Your task is to copy the stretch of lines in the records below that begins with the line containing "This screenshot has width=1127, height=524." and ends with the line containing "You are a computer-use agent. Image", exactly as written, with nothing added.

### EXERCISE MATERIALS

○ ○ ○ ○ ○ ○ ○

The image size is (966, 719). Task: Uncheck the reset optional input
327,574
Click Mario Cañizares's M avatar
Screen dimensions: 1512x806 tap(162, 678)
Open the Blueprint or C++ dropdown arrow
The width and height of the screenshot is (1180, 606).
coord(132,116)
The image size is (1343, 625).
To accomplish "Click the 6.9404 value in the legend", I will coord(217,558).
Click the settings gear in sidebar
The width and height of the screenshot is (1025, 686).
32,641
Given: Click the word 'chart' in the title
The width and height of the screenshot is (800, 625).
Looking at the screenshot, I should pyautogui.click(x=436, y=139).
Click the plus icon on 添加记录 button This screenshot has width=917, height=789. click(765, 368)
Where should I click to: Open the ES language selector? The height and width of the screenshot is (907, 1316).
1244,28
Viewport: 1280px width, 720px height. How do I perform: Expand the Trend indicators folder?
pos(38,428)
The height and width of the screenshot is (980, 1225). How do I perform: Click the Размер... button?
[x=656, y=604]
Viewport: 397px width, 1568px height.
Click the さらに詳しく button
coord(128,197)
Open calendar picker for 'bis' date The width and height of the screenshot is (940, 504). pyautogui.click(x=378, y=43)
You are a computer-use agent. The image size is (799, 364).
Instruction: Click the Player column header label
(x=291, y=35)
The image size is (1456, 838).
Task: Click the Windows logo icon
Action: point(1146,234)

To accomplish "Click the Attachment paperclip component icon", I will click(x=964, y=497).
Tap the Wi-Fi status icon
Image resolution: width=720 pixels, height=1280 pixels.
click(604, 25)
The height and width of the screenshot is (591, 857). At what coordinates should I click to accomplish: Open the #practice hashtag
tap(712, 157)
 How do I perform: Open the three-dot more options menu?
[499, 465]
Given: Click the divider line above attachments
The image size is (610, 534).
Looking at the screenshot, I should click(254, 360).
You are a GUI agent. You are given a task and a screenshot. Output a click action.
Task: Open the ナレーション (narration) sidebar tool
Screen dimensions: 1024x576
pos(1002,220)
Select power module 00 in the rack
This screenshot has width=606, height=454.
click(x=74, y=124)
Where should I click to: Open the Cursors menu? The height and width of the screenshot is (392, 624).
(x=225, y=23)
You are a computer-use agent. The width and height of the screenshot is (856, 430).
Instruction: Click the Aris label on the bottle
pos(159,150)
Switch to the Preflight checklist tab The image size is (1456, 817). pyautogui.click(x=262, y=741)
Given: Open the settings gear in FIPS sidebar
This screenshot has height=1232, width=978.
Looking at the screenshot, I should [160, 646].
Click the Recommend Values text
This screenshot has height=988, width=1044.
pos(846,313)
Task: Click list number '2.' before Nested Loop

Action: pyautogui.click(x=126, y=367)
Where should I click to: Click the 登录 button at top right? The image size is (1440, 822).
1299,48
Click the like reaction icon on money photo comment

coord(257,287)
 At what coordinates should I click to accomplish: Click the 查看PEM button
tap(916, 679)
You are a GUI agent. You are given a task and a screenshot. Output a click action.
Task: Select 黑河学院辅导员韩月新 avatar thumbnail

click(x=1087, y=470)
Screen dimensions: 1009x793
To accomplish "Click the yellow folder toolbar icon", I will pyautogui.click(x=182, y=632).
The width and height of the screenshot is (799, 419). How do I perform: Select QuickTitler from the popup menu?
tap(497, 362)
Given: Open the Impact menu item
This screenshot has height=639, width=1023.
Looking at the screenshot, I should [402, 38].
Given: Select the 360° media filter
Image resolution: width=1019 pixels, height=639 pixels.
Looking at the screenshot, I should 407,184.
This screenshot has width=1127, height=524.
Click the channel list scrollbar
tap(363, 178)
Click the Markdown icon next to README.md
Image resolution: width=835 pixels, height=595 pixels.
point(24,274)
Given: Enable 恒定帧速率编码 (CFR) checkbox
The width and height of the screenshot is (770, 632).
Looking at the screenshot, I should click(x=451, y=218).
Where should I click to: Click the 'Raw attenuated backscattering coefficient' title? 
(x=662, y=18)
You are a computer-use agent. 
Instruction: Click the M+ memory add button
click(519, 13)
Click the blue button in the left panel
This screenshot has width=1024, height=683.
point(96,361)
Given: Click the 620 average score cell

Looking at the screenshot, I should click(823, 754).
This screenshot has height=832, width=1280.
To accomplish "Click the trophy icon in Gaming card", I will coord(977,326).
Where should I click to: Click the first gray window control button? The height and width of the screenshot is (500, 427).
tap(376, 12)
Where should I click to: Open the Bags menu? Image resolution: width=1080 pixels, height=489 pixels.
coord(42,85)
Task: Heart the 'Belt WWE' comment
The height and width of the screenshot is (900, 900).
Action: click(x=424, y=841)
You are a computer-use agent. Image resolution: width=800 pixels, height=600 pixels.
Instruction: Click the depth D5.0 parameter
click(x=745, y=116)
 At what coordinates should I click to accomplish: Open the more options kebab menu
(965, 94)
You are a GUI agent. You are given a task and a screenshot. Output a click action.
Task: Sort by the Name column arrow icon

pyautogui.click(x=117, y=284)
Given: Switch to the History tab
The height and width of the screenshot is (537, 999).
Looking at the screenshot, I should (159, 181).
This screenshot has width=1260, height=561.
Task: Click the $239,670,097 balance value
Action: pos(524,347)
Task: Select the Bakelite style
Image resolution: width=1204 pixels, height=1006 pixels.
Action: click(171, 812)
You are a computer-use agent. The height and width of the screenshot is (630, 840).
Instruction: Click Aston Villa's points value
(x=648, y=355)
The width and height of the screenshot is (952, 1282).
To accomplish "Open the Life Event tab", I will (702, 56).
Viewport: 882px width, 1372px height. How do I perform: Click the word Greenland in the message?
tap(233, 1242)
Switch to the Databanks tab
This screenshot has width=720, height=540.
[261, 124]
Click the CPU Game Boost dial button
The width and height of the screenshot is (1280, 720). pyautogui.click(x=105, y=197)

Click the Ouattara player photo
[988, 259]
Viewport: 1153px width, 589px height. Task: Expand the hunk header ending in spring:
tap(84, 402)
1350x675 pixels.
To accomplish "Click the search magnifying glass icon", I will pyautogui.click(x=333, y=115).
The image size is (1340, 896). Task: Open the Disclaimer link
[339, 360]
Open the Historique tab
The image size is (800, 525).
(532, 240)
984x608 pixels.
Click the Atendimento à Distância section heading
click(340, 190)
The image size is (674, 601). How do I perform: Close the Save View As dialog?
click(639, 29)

○ ○ ○ ○ ○ ○ ○

### EXERCISE RESPONSE
This screenshot has width=1127, height=524.
Click the channel list scrollbar
tap(363, 178)
Click the Markdown icon next to README.md
Image resolution: width=835 pixels, height=595 pixels.
point(24,274)
Given: Enable 恒定帧速率编码 (CFR) checkbox
The width and height of the screenshot is (770, 632).
Looking at the screenshot, I should click(x=451, y=218).
Where should I click to: Click the 'Raw attenuated backscattering coefficient' title? 
(x=662, y=18)
You are a computer-use agent. 
Instruction: Click the M+ memory add button
click(519, 13)
Click the blue button in the left panel
This screenshot has width=1024, height=683.
point(96,361)
Given: Click the 620 average score cell

Looking at the screenshot, I should click(823, 754).
This screenshot has height=832, width=1280.
To accomplish "Click the trophy icon in Gaming card", I will coord(977,326).
Where should I click to: Click the first gray window control button? The height and width of the screenshot is (500, 427).
tap(376, 12)
Where should I click to: Open the Bags menu? Image resolution: width=1080 pixels, height=489 pixels.
coord(42,85)
Task: Heart the 'Belt WWE' comment
The height and width of the screenshot is (900, 900).
Action: click(x=424, y=841)
You are a computer-use agent. Image resolution: width=800 pixels, height=600 pixels.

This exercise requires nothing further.